Data Annotation at Scale: Active and Semi-Supervised Learning

Gokhan Ciflikli, PhD

19 September @ ODSC2020

Workshop Structure

  • Intro
    • Motivation
    • Supervised Learning
  • Part I
    • Active Learning
  • Part II
    • Semi-Supervised Learning
    • Annotation Pipeline
  • Q&A

Reveal.js Basics

  • F to enter full-screen

    • ESC to see the full layout while not in full-screen
  • < > to switch between sections

    • When you switch back to a section, it remembers where you left off
  • ∧ ∨ to go back and forth within sections

Intro: Motivation

My Background

  • Computational social scientist by training (PhD, post-doc @LSE; researcher @UCL)

  • Specialisation in predictive modelling & methodology

  • Worked as a research scientist on an NLP active learning project conducted by Uppsala University (Sweden)

My Work

  • I’m a senior data scientist at Attest—a customer growth platform

  • London start-up aiming to disrupt the market research industry

  • We work in cross-functional teams (a la Spotify)

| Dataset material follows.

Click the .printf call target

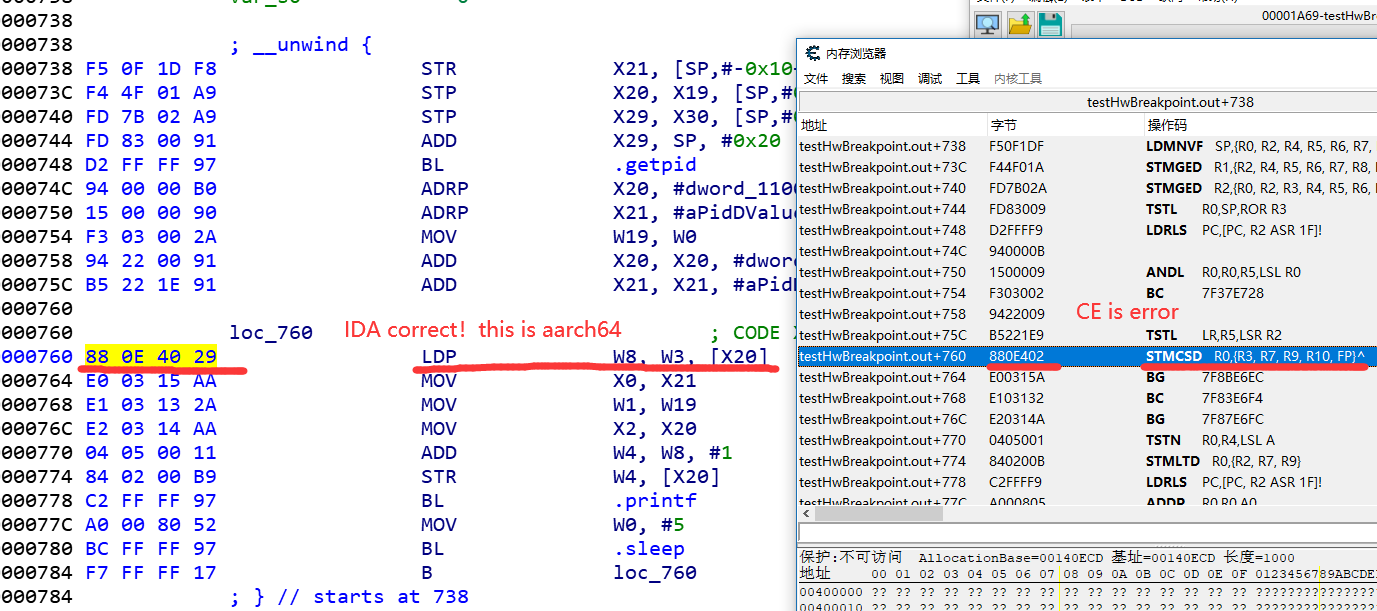pos(655,500)
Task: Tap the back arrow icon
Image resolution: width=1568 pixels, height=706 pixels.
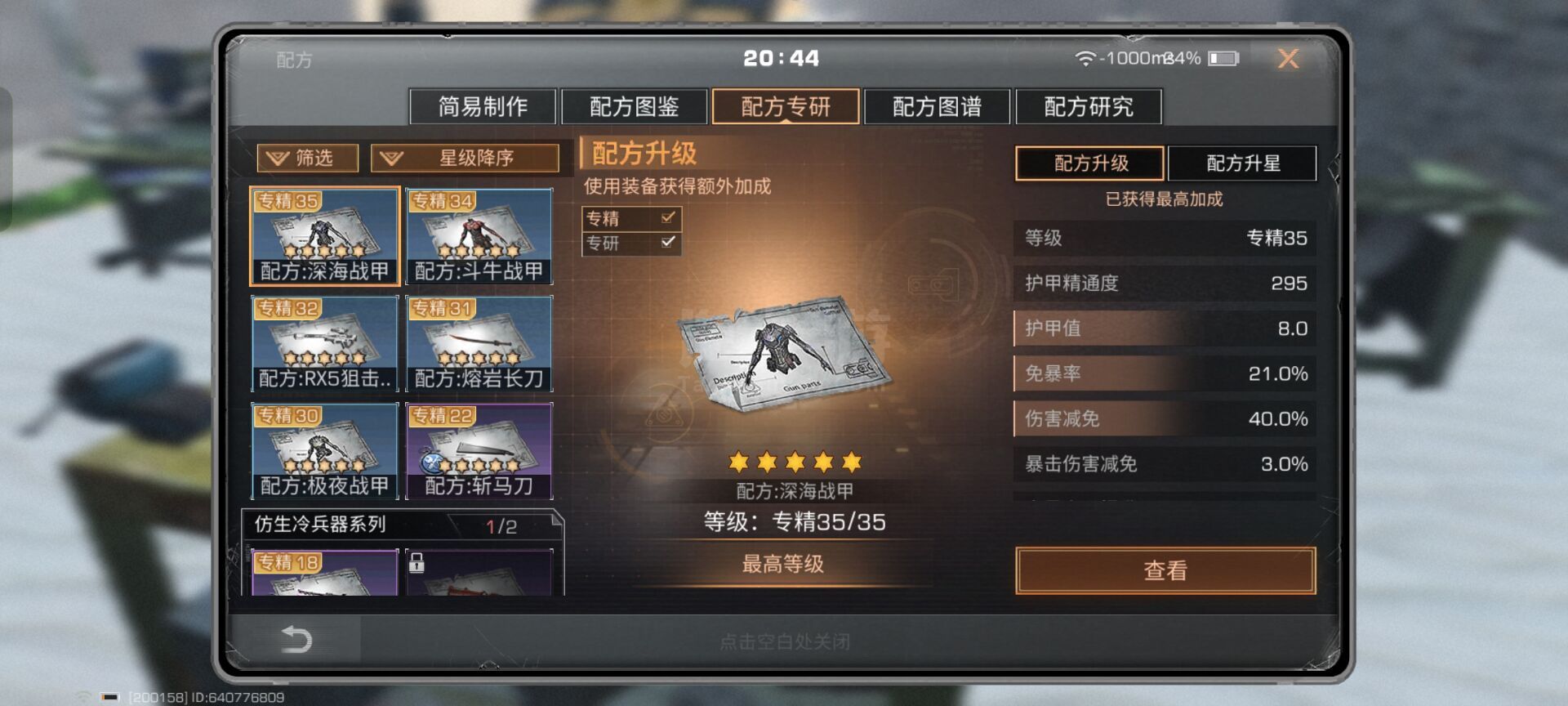Action: click(296, 639)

  • I am a member of the Audience Quality squad (data quality, fraud detection)

Problem Statement

  • Good: We are a survey company; we generate (store) a lot of data every day

  • Bad: The data do not come with labels;

    • Good/bad quality answers (relevance)
    • Open-text validation
    • Speeding/flatlining
    • Impossible/inconsistent demographics
    • etc.

New Frontier: Data Annotation

  • Initially, the bottleneck was obtaining data at scale

  • Now, unlabelled data is widely accessible:

    • Web scraping
    • Large corpora (text repositories)
    • ‘New’ types of data (audio, image, video)
    • Industries that generate streaming data (e.g. frequent transactions)

Annotation Trade-Off

  • In-house: employees have all-important context; but they don’t scale/costly to scale

  • Outsourced: e.g. MTurk; scales at a price; but context is mostly lost

  • Inter-coder reliability: Adds robustness to labels at the expense of increased costs

Intro: Supervised Learning

What is ML?

Per Tom Mitchell:

A computer program is said to learn from experience E with respect to some task T and some performance measure P, if its performance on T, as measured by P, improves with experience E.

  • Very CS/SWE oriented definition

Statistics vs. ML

  • What is the difference between traditional statistical models and machine learning algorithms?

    • e.g. Logistic regression vs. Random Forest classifier?
  • Not much IMO; I subscribe to Leo Breiman’s separation of data vs. algorithmic models

    • i.e. are you trying to explain in-sample variance or to predict out-of-sample?

Model Selection

  • Not the technical (i.e. cross-validation) but the more qualitative aspect w.r.t. the data-generating process (DGP)

    • You have a hypothesis X -> y

    • And your model is your hypothesis about how -> comes about (e.g. linear, non-linear)

Correlation vs. Causation

  • Everyone has heard of the maxim correlation does not imply causation

  • Causal inference—widely defining here as to include path analysis, SEM, SCM—takes correlation one step further (assuming the given causal structure is appropriate)

  • Ladder of causation

  • CI practitioners such as Judea Pearl argue all of ML is mere curve-fitting

Bias-Variance Trade-off


  • True function complexity vs. size of the training data

    • If the DGP is simple -> inflexible algorithm (high bias, low variance) and a small training set

    • If the DGP is complex -> flexible algorithm (low bias, high variance) and a very large training set


  • Curse of dimensionality/sparsity

    • Low variance, high bias algorithms can minimise the effect of high (but irrelevant) dimensions

    • Also dimensionality reduction techniques ( e.g. PCA, regularisation, feature selection)


  • Stochastic and deterministic

    • High bias, low variance algorithms can be used to minimise the effect of noise

    • Also early stopping criteria; outlier/anomaly detection (risky!)

Fundamental Problem of Inference

A simplified example from market research—where things can go wrong w.r.t. inference

  • Data -> Sample
  • Sample -> Population
  • Population -> Superpopulation

Part I: Active Learning

AL Resources


Consider the conventional (passive) ML pipeline

  • Gather (presumably unlabelled) data
  • Manually label a fraction -> training set
  • Cross-validate hyper-parameters/model selection
  • Predict on test set and report performance metrics


  • Given the enormous influence of the training set on the accuracy of the final model,

  • and the fact that labelling is costly,

  • is there a more optimal way of obtaining data labels that can scale?